Influence of pathogenic filaggrin variants on dupilumab treatment in atopic dermatitis

Background: Pathogenic variants in filaggrin (FLG) are associated with an increased risk of atopic dermatitis (AD). Objective: We evaluated the influence of FLG variants on the effectiveness of dupilumab treatment in AD. Methods: This prospective observational study included adult AD patients treated with dupilumab from the BioDay registry. FLG was analyzed with single-molecule molecular inversion probe–targeted sequencing. Novel mutations were confirmed by Sanger sequencing. Eczema Area and Severity Index (EASI), Investigator Global Assessment (IGA), numeric rating scale (NRS) pruritus, Dermatology Quality of Life Index (DLQI), and Patient-Oriented Eczema Measure (POEM) were assessed at baseline and at weeks 16 and 52. The study was registered at ClinicalTrials.gov as NCT03549416. Results: Genetic analysis of the 285 included patients showed biallelic pathogenic variants (FLG^−/−) in 41 (14%), monoallelic pathogenic variants (FLG^−/+) in 64 (23%), and wild-type alleles (FLG^+/+) in 180 patients (63%). Three novel pathogenic variants were found. We observed no clinically relevant differences in EASI, IGA, NRS pruritus, DLQI, or total POEM scores for patients with and without pathogenic FLG variants at all time points. The FLG^−/− group showed significantly higher POEM flaking and dryness scores at week 16 (P < .001 and P = .002, respectively) and week 52 (P < .001 and P = .016, respectively) compared to FLG^+/+ as well as significant differences compared to FLG^−/+, while differences in delta scores were nonsignificant. Conclusion: The effectiveness of dupilumab treatment in AD patients was not influenced by pathogenic FLG variants. However, patients with biallelic pathogenic FLG variants tended to have drier skin before and during dupilumab treatment compared to patients with monoallelic pathogenic variants or wild-type alleles.

*****

What to do:
a: Sum up the abstract in two sentences.
b: Translate this sentence from the abstract into Spanish: "The effectiveness of dupilumab treatment in AD patients was not influenced by pathogenic FLG variants."

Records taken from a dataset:

*****

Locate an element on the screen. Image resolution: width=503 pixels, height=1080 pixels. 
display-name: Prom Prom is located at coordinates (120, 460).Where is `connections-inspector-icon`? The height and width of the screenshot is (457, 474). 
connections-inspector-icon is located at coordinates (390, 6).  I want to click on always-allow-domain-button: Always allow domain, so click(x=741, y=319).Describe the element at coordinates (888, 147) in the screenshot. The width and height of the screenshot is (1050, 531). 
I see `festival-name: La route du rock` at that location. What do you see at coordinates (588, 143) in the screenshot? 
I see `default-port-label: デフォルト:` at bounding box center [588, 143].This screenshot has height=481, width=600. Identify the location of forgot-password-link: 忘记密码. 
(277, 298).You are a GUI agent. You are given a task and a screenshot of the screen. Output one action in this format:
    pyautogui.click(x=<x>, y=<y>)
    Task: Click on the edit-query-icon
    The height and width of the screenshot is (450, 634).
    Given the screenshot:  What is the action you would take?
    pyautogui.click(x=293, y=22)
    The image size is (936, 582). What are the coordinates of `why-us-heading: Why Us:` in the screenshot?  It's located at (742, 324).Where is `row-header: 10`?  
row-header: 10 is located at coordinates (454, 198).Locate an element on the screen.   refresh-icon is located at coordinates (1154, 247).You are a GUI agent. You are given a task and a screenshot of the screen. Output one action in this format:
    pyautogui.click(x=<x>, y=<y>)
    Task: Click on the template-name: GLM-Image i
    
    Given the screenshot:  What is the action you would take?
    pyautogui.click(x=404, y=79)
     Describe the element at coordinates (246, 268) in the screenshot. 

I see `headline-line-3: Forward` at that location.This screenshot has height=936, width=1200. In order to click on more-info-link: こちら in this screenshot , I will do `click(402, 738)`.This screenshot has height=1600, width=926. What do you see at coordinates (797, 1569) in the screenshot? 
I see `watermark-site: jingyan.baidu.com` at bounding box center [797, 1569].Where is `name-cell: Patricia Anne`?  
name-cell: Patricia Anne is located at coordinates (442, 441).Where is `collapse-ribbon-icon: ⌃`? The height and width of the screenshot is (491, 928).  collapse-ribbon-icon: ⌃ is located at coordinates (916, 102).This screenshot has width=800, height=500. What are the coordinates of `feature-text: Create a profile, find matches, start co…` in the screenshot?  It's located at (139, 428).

*****

Problem solutions:
a: This prospective study of 285 adults with atopic dermatitis from the BioDay registry examined whether pathogenic filaggrin (FLG) variants affect how well dupilumab works, scoring severity, itch, quality of life and patient-reported eczema at baseline and at weeks 16 and 52. Dupilumab's effectiveness was not influenced by FLG variants, though patients with biallelic pathogenic variants tended to have drier skin before and during treatment than those with monoallelic variants or wild-type alleles.

b: La eficacia del tratamiento con dupilumab en pacientes con DA no se vio influida por las variantes patogénicas de FLG.